> _WHAT THE TASK ASKS_
Reproduce the part of the forum thread on low-gliadin wheat from "Rye breads might" up to and including "free ones too.", word for word.

> _EXERCISE PASSAGE_
***
The Fresh Loaf

News & Information for Amateur Bakers and Artisan Bread Enthusiasts

Low gliadin wheat source

duanef61's picture

Low gliadin wheat source

I am chasing down and researching a food allergy to something I was unaware of until recently -- gliadin in wheat.

I've heard about gluten and do not have issues with it, but a recent IgG blood test revealed that gliadin is very reactionary/inflammatory to my body.

My research indicates that gliadin levels increased due to hybridization in the 1960/70's to increase yields/acre.  Not clear if spelt, generally described as "ancient wheat", has low gliadin levels.  That said, does you have or know of any wheat flour producers/sources that sell essentially pre-1960's strains of wheat and/or heirloom/non-hybridized wheat flour?

Danni3ll3's picture

I ordered grains from Daybreak Mill and one of the things I ordered was Selkirk Hard Spring Wheat. It is a variety that originated before 1950. Here is the link to their page about this variety.

Hope this helps!

duanef61's picture

Appreciate your comments concerning my gliadin question/research !!!

dabrownman's picture

varieties are the same.  Hard spring white wheat is what they make High Gluten flour from - not because it has more protein but because it is very high amounts of the two proteins that bond make gluten of which you have a problem with.

Rye breads might be another option for you since it is very low in these two proteins and then there are the low gluten grains and  gluten free ones too.

duanef61's picture

Appreciate your comments concerning my gliadin question/research !!!

clazar123's picture

Sometimes prolamines are the problem and why gluten sensitive continue to react on GF diets. And all grain seems to have some form of prolamine so drill down a bit more on what you react to and make sure your sources are credible.

A difficult problem to diagnose and a major lifestyle change. 


Interesting article:



duanef61's picture

Appreciate your comments concerning my gliadin question/research !!!

bikeprof's picture

gluten, which you say you have no issues with, is a combination of glutenin and gliadin.  But the proportions of glutenin to gliadin do vary...and as they do, so do the performance characteristics of dough (you need a sufficient amount of gliadin if you want decent gluten formation and all the things that come with that- like good gas retention, and a balance of elasticity and extensibility).

while rye bread relies on pentosans for retaining gas (and those inhibit gluten formation), it does contain gliadin.
***
Saved entries:

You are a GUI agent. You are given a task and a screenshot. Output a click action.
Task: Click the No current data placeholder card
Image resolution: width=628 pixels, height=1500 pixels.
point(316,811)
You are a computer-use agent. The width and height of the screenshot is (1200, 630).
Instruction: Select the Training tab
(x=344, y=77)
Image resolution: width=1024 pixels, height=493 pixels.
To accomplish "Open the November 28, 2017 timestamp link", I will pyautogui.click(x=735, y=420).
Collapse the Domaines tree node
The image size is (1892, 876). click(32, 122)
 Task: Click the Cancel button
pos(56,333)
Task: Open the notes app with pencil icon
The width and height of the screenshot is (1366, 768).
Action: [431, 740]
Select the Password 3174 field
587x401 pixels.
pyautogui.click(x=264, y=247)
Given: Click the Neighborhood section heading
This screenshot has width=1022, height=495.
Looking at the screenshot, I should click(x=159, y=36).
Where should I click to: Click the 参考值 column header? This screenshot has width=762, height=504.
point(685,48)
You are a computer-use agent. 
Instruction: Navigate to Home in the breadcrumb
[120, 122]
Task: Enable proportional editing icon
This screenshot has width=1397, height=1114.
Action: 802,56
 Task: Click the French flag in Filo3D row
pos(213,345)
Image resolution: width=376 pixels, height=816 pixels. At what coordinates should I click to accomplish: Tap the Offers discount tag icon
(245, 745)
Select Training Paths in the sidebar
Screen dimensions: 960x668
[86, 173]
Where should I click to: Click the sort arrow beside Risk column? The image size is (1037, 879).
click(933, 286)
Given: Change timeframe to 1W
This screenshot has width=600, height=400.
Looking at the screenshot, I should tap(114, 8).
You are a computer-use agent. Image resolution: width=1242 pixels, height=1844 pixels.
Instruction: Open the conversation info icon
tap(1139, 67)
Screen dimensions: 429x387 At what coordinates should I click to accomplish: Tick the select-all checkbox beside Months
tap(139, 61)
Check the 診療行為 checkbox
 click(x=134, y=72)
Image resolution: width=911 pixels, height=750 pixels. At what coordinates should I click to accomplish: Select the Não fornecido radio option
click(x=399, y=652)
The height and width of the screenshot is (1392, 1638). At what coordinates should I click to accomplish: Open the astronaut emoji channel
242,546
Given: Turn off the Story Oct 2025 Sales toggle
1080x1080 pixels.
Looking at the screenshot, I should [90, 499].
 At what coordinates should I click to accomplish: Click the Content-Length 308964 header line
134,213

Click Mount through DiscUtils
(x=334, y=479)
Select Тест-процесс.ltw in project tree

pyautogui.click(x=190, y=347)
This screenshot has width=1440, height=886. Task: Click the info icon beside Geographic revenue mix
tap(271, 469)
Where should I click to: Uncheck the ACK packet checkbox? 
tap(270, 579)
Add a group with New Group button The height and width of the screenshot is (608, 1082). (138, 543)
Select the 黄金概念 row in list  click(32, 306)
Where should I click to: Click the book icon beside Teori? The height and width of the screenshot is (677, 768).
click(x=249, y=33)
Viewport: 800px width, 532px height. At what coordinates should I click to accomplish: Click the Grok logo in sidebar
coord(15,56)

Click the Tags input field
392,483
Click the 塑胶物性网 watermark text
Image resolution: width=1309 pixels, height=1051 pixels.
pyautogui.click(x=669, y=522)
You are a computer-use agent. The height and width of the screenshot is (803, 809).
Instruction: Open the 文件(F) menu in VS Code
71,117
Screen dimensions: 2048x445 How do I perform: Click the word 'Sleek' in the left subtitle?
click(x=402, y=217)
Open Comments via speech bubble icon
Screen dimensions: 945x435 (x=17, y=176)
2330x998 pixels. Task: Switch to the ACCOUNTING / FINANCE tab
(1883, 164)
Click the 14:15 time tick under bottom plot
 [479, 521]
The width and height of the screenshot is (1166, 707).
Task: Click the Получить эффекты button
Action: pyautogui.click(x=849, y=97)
***
> _SOLVED PROBLEM_
Rye breads might be another option for you since it is very low in these two proteins and then there are the low gluten grains and  gluten free ones too.